Ghadamès é uma cidade-oásis que pertence à Líbia, na confluência das fronteiras com a Argélia e a Tunísia. Neste momento é o exemplo perfeito dos lugares fantásticos fora do alcance dos visitantes, por causa de guerras e instabilidades políticas que nos ameaçam a todos – sobretudo quem lá vive.

 Ghadamès, Líbia

Como a minha vida é um rosário de viagens, acontece-me de vez em quando “perder” lugares por causa de guerras, distúrbios locais ou cataclismos. Um deles foi a Líbia, país onde vivi pela primeira vez entre tuaregues e onde o deserto esconde uma boa parte da história de África.

Ghadamès é uma cidade-oásis berbere que fica na confluência das fronteiras da Argélia e da Tunísia. Até ao séc. XVII, foi um importante entreposto para as caravanas que atravessavam o deserto do Sara, e sofreu consideravelmente com a abertura de portos na costa ocidental de África. No século XVIII as caravanas de camelos ainda traziam escravos, ouro, couro, plumas de avestruz e marfim, para trocar por cavalos, açúcar e produtos europeus, como contas de vidro e colares de Veneza, brilhantes de Paris, papel e tecidos como seda. Mas no século XIX, com o fim da escravatura, terminou o comércio mais lucrativo.

A fabulosa cidade antiga, testemunho visível da história, faz parte da lista de locais protegidos pela UNESCO, que ainda não a colocou na lista de locais em risco.

Quando estive em Ghadamès podia passear livremente pelo oásis onde fica a parte antiga, abandonada pelos habitantes desde 1986, trocada por casas de cimento, feias e sem carácter mas onde é possível instalar água corrente e esgotos – ao contrário das construções em adobe. Alguns “guias” locais tinham chaves que permitiam aos visitantes mais curiosos terem uma visão sobre o seu extraordinário interior. E lembro-me de pensar que qualquer aprendiz de arquiteto devia vir aqui, estudar esta fantástica cidade-fantasma de um austero estilo Le Corbusier adaptado ao deserto.

Ghadamès é de uma beleza e funcionalidade indescritíveis.

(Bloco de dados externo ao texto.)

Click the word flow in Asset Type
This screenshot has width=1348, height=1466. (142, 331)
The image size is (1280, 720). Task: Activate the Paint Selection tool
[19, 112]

Inserida num palmeiral sombrio, parece um bloco único, uma fortaleza sem entradas. Tinha sete portas, e uma vez lá dentro ainda temos a impressão de percorrer uma termiteira humana, com furinhos a servir de janelas, muros e paredes de tijolos de adobe cobertos de argila e pintados de branco, ruelas escuras cheias de ângulos em cotovelo que ligam a outras ruas ou terminam em pracetas e portas de casas – algumas, decoradas com bocadinhos de tecido pregados por tachas, denunciam o dono como um hajj, alguém que já fez a peregrinação a Meca.

Dentro das suas muralhas coabitavam duas tribos berberes, os ben Oualid e os ben Ouazit, enquanto cá fora vivia uma terceira tribo e os nómadas tuaregues, sempre de passagem e por vezes contratados para proteger as caravanas dos ataques dos… tuaregues, ou de tribos árabes. Cada bairro tinha a sua praça, a sua escola corânica, a sua Grande Mesquita – a dois passos uma da outra e com um pátio comum para as duas. Ainda há marcas na parede a marcar a “fronteira” entre as tribos.

A vida tinha uma organização social muito própria e extremamente estratificada. Avós e pais decidiam quem casava com quem; os homens saíam de dia e as mulheres saíam antes do nascer do dia, ou depois do pôr-do-sol. A casa era o domínio das mulheres, que circulavam pela cidade através dos terraços e muretes que uniam as construções, todas com primeiro andar e terraço com cozinha.

O reino das mulheres era o mais fabuloso. Entrava-se nas casas por um compartimento simples no rés-do-chão e subia-se uma escada para chegar ao lar. Antes de casarem, os futuros maridos entregavam a chave de casa às suas noivas, para que elas a decorassem a seu gosto. Com tinta vermelha, as mulheres desenhavam sobre as paredes brancas quadrados de cor à volta das portas, em redor dos espelhos que refletem a luz das clarabóias, no contorno dos degraus. Há pequenas palmeiras infantis, xadrez e quadrados, detalhes em verde e amarelo. A sala é o centro da casa, onde a decoração é mais carregada, o chão coberto de tapetes e almofadas, as paredes pintadas e cobertas de objetos de latão dourado e de “chapéus” de folha de palmeira que servem para tapar os pratos com comida.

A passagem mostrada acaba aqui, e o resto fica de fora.